Il disco della Via Lattea, la grande struttura rotante che contiene la maggior parte delle stelle della galassia, incluso il Sole, ruota a oltre 220 chilometri al secondo. Da anni, gli astronomi cercano di capire quando si sia formato questo sistema ordinato di stelle in rotazione. Secondo i ricercatori, la chiave per comprendere il fenomeno si trova nei movimenti e nelle età delle stelle. Le simulazioni utilizzate nello studio, appartenenti al progetto Auriga, mostrano che i dischi galattici possono formarsi molto prima di quanto si pensasse ma anche essere distrutti parzialmente o completamente da collisioni con altre galassie. Questo significa che il momento in cui il disco della Via Lattea ha ripreso una rotazione coerente potrebbe non coincidere con la sua formazione originaria, ma con il recupero successivo a una collisione devastante.

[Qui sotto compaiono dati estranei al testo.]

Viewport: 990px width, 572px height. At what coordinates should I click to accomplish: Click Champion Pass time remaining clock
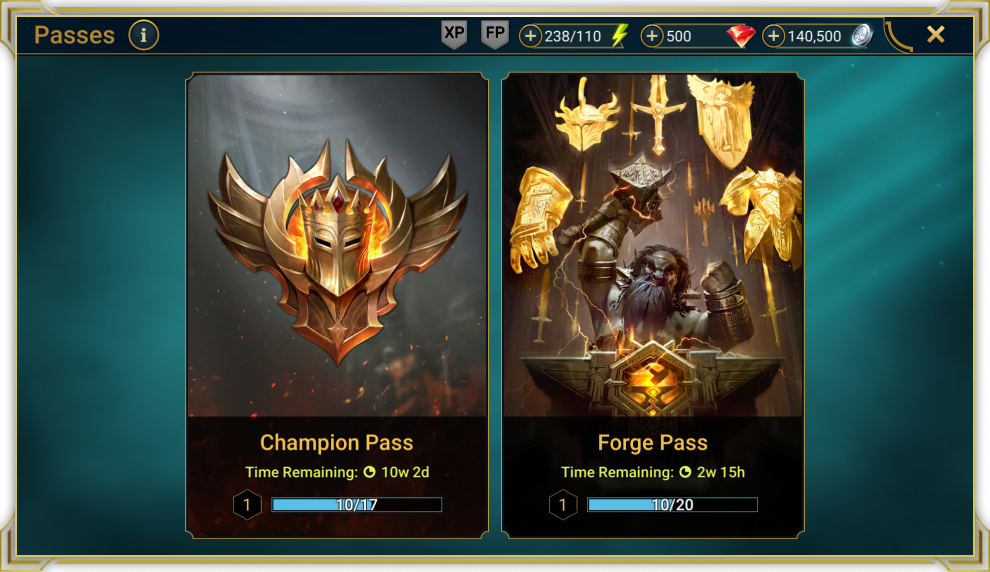tap(369, 472)
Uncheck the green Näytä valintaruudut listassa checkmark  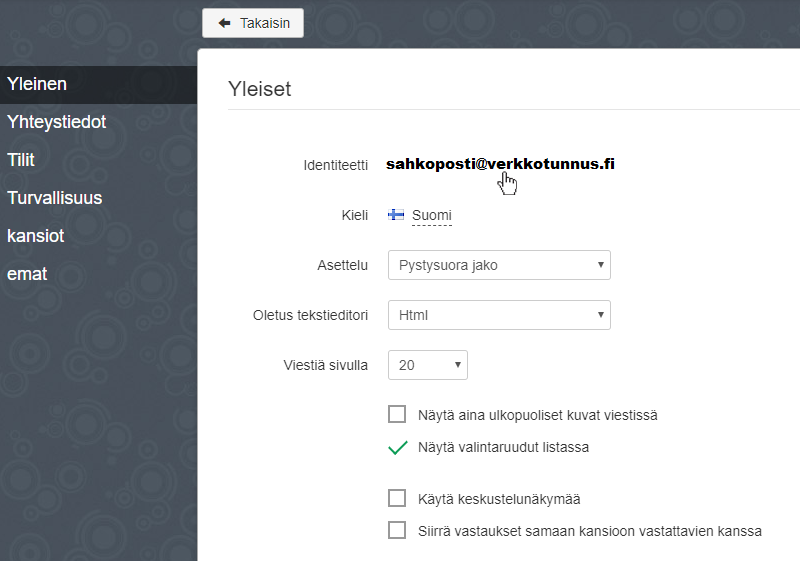tap(397, 447)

L’evento Gaia-Sausage-Enceladus
Gli autori collegano questo processo all’evento Gaia-Sausage-Enceladus, identificato nel 2018 grazie ai dati della missione Gaia dell’Agenzia Spaziale Europea. La collisione avrebbe coinvolto una galassia più piccola precipitata nella Via Lattea circa 11 miliardi di anni fa. Secondo lo studio, l’impatto avrebbe provocato una forte compressione del gas galattico, innescando un’intensa fase di formazione stellare e la nascita di numerosi ammassi globulari.

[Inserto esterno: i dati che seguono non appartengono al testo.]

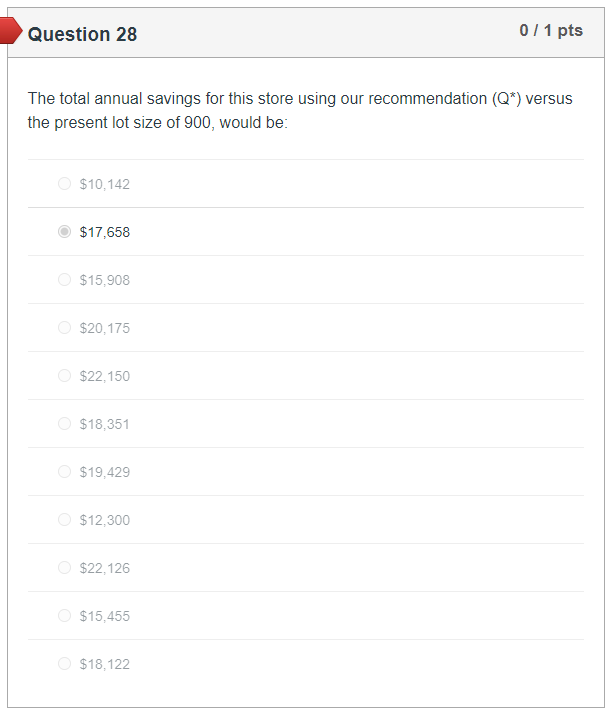
Task: Pick the $22,150 answer radio button
Action: tap(65, 376)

“I modelli della fusione Gaia-Sausage-Enceladus prevedono che dopo l’impatto si sia verificato un vero spettacolo pirotecnico galattico, con un aumento della formazione stellare e la nascita di ammassi globulari”, spiega Chervin F. P. Laporte del Centre National de la Recherche Scientifique francese. “È la prima volta che viene stabilito questo collegamento”, aggiunge il ricercatore.

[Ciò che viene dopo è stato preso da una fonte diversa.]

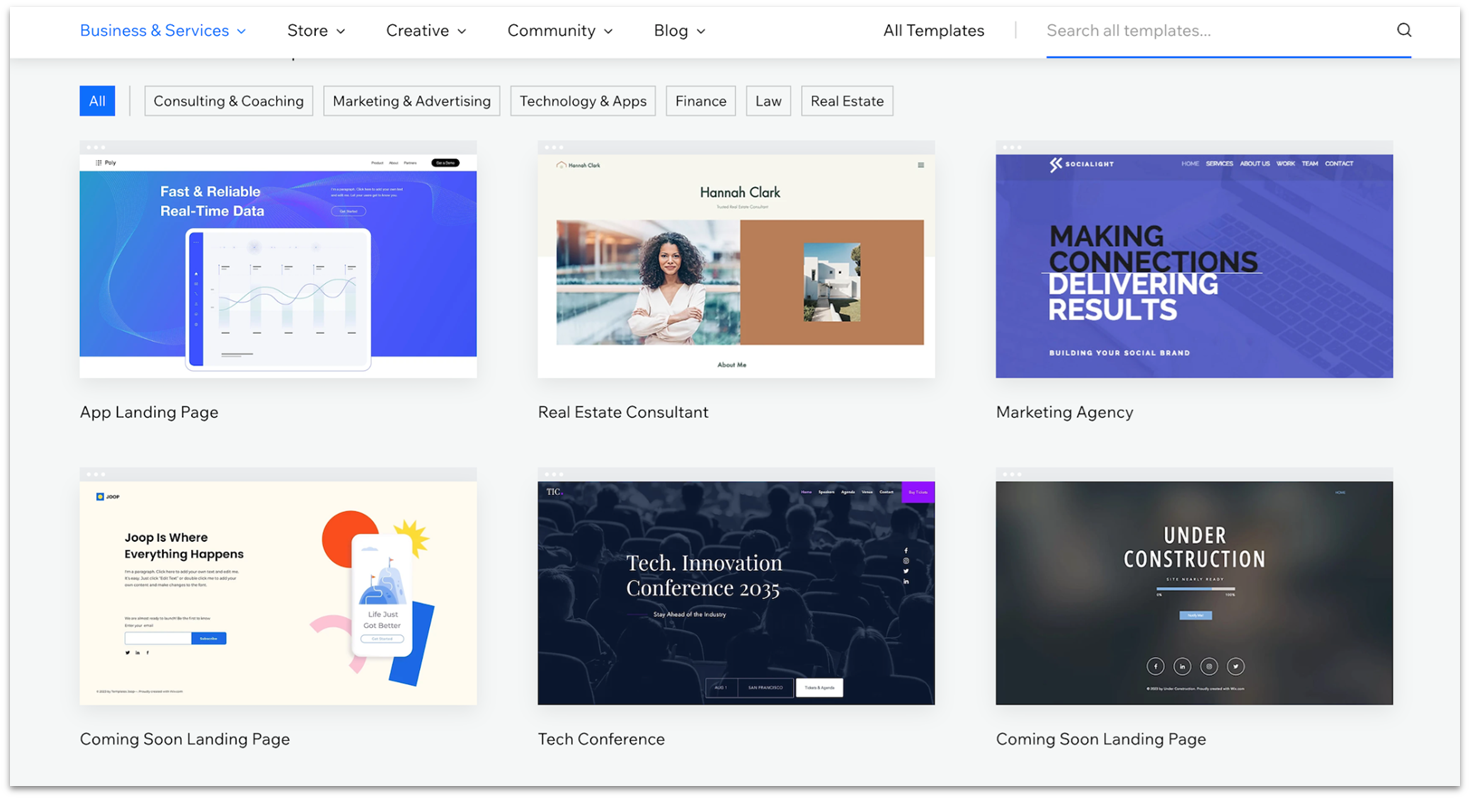
Task: Open All Templates
Action: point(933,30)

Gli autori osservano che il periodo identificato nello studio coincide con un brusco aumento nella formazione di ammassi stellari osservato nella Via Lattea. Secondo Matthew D. A. Orkney, primo autore della ricerca, “la struttura della galassia e le collisioni cosmiche del passato devono essere comprese insieme per ricostruire correttamente la storia della Via Lattea”. I ricercatori sottolineano che, non potendo osservare direttamente la Via Lattea primordiale, gli astronomi studiano galassie simili nell’Universo distante grazie ai dati del telescopio spaziale James Webb e del radiotelescopio ALMA.